## INSTRUCTIONS TO FOLLOW
Using the forum thread about Paul Gross's Afghanistan film, name the production that aesop081 hopes the new film will be better than.

# Paul Gross to produce a film about Afghanistan



## FSTO (17 Jun 2012)

link 
http://www.winnipegfreepress.com/arts-and-life/entertainment/movies/paul-gross-following-up-passchendaele-with-afghan-war-flick-hyena-road-159086425.html

He states that his previous film was a love story and that this one will focus solely on a snapshot of the operations in theatre.
(thank god, it was the love story that destroyed a potential good Canadian war story)


----------



## aesop081 (17 Jun 2012)

Hopefully, it will be better than this:

http://en.wikipedia.org/wiki/ZOS:_Zone_of_Separation


----------



## The Bread Guy (17 Jun 2012)

CDN Aviator said:
			
		

> Hopefully, it will be better than this:
> 
> http://en.wikipedia.org/wiki/ZOS:_Zone_of_Separation


One hopes it can ONLY be better, but you never know.


----------



## Colin Parkinson (18 Jun 2012)

Let me guess, "Do-gooder Mountie" teams up with a street wise Afghan cop to battle the bad guys in the back alley's of Kandahar?


----------



## Danjanou (18 Jun 2012)

Colin P said:
			
		

> Let me guess, "Do-gooder Mountie" teams up with a street wise Afghan cop to battle the bad guys in the back alley's of Kandahar?



Oh so there will be a love interest then 8)


----------



## The Bread Guy (18 Jun 2012)

Colin P said:
			
		

> Let me guess, "Do-gooder Mountie" teams up with a street wise Afghan cop to battle the bad guys in the back alley's of Kandahar?


Would there be a poochie sidekick again as well, or would that be not on in Kandahar?

## PROVIDED DATA
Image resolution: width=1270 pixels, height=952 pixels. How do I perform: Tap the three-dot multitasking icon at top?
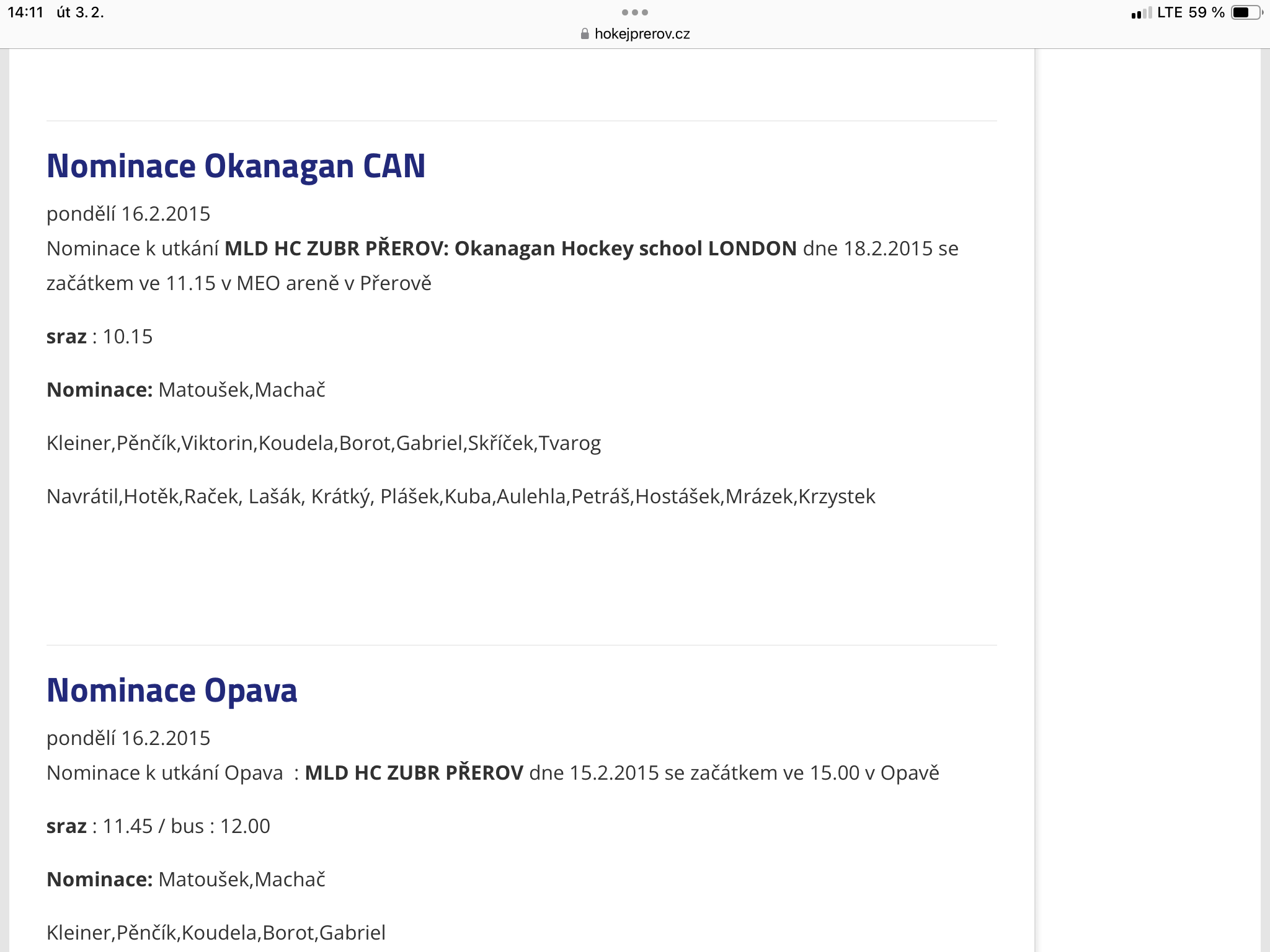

## THE OUTPUT
ZOS: Zone of Separation